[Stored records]
▼▼▼

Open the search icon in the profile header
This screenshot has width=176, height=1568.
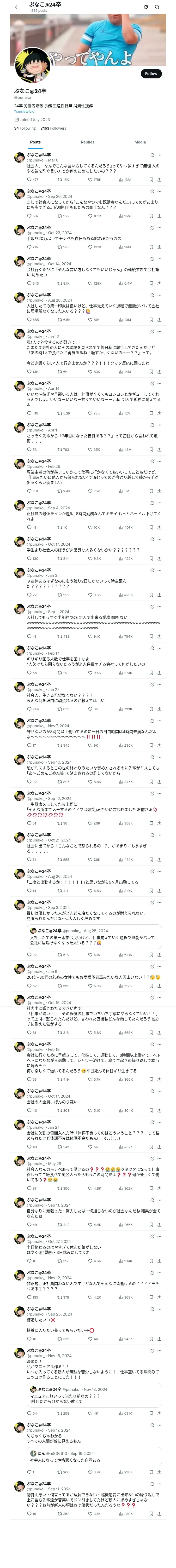point(157,7)
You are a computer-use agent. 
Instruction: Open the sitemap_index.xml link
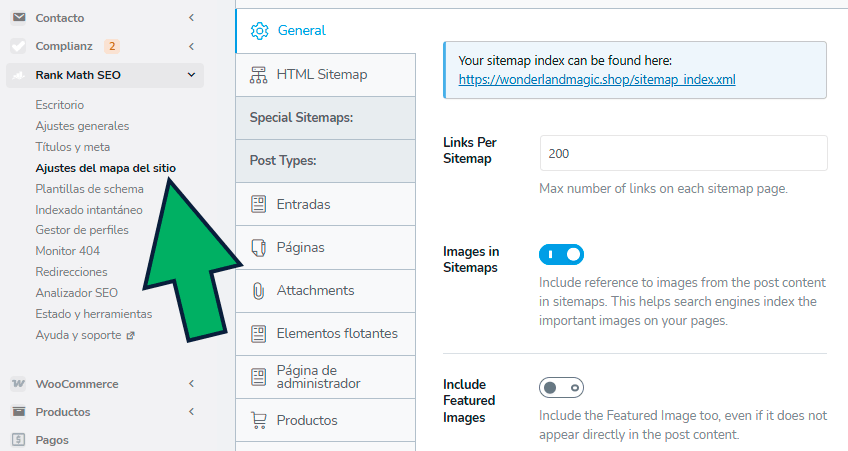[597, 79]
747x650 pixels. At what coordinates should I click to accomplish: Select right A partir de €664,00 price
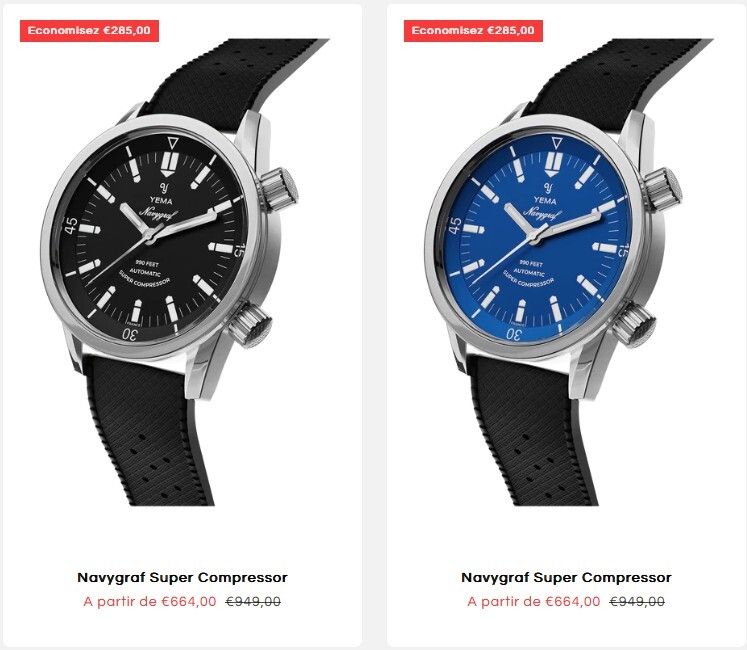point(534,601)
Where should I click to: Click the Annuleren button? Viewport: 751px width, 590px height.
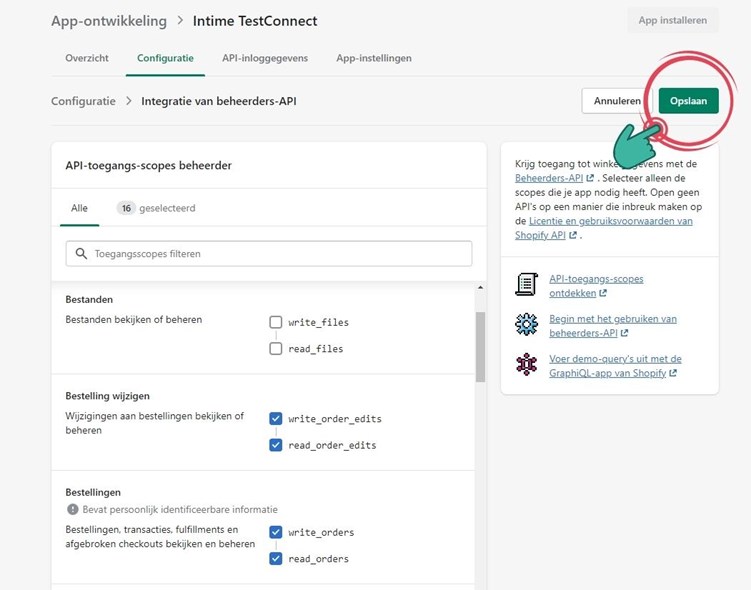[x=616, y=101]
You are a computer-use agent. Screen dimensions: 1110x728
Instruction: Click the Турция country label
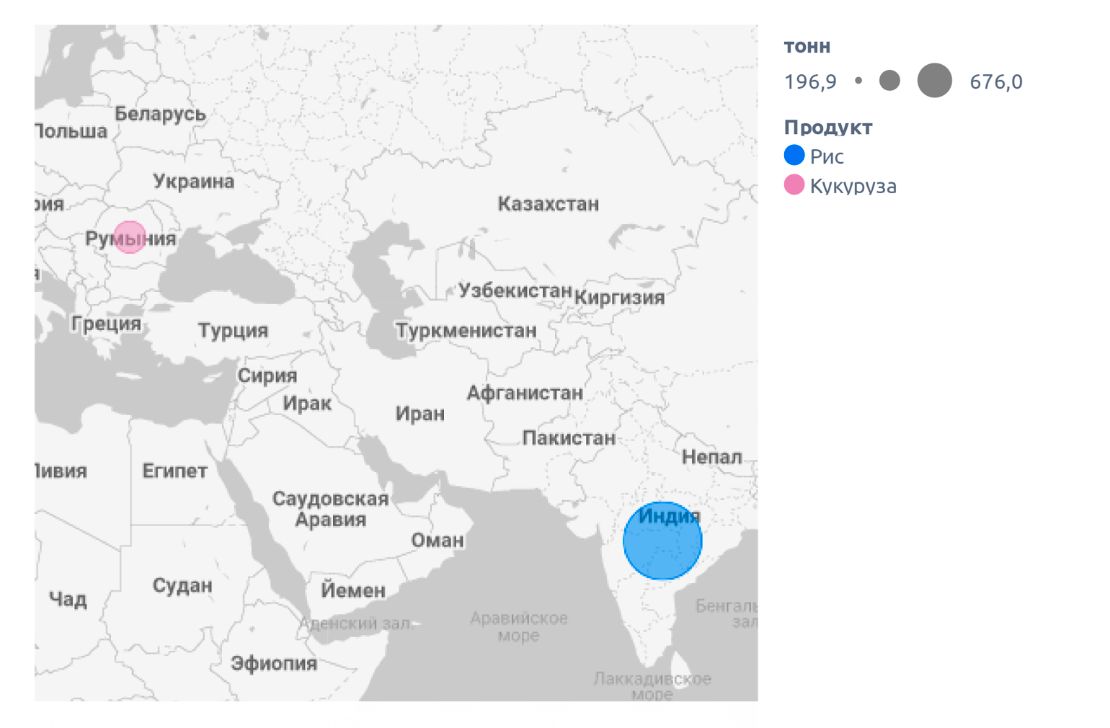pos(233,330)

▲▲▲

■ TASK TO COMPLETE ■
Restate the records above in full and word for word, but do not carry over any pictures.

■ SOLUTION FOR THIS PROBLEM ■
Open the search icon in the profile header
This screenshot has width=176, height=1568.
point(157,7)
You are a computer-use agent. 
Instruction: Open the sitemap_index.xml link
[597, 79]
747x650 pixels. At what coordinates should I click to accomplish: Select right A partir de €664,00 price
point(534,601)
Where should I click to: Click the Annuleren button? Viewport: 751px width, 590px height.
[x=616, y=101]
You are a computer-use agent. Screen dimensions: 1110x728
Instruction: Click the Турция country label
pos(233,330)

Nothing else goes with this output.